Почему вы считаете, что навык был утерян? В советское время о смерти говорили много: не одно поколение выросло на книгах и фильмах о героически погибших пионерах.
Это не были разговоры о смерти, это были разговоры о героизме. В центре этих историй стояли не люди, а прекрасное будущее, за которые эти жизни можно и даже нужно было отдать. Собственно, личного пространства в этих историях даже не предполагалось. Лучшей считалась смерть на благо общества, только тогда она имела значение, только тогда герои отправлялись в бессмертие. Государство присвоило право разговора на эту тему.

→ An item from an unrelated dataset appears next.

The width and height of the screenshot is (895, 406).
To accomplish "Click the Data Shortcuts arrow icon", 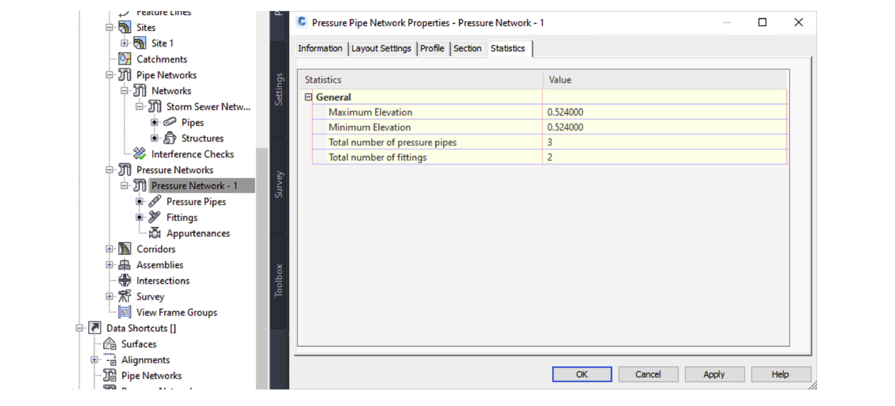I will click(95, 328).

Что же осталось гражданам?
Я занималась академическим сообществом России конца XIX — начала XX века, в том числе практиками коммуникации. Одной из таких практик были некрологи. Это всегда было не просто воспоминание о человеке, а описание ценностей того мира, в котором он существовал. У поминальных текстов оказалась и другая сторона: они многое говорили о самом пишущем. О том, что и как этот человек чувствует, почему именно так относится к покойному и его делам. Перед лицом смерти человек беззащитен — он не лжет о себе, ему просто не до этого. Именно через изменение поминальных текстов я увидела, как изменились мои герои — те, чьи тексты я читала — за какие-то десять лет после революции. Активная большевистская практика культурного строительства, направленная прежде всего на перестройку самого человека, оказалась вполне эффективной и для членов академического сообщества.
В чем это проявляется?
Один из моих героев в течение своей жизни написал около 60 некрологических текстов. Во всех есть сквозные, достаточно фундаментальные темы: как устроена наука, кто и как становится ученым, как наука взаимодействует с социумом. До революции это был спокойный и достойный разговор о правильном устройстве жизни, а после революции все меняется. Вопросы, которые как бы ставят, подводя итоги жизненного пути, становятся все менее существенными, да и сами некрологи становятся однообразными.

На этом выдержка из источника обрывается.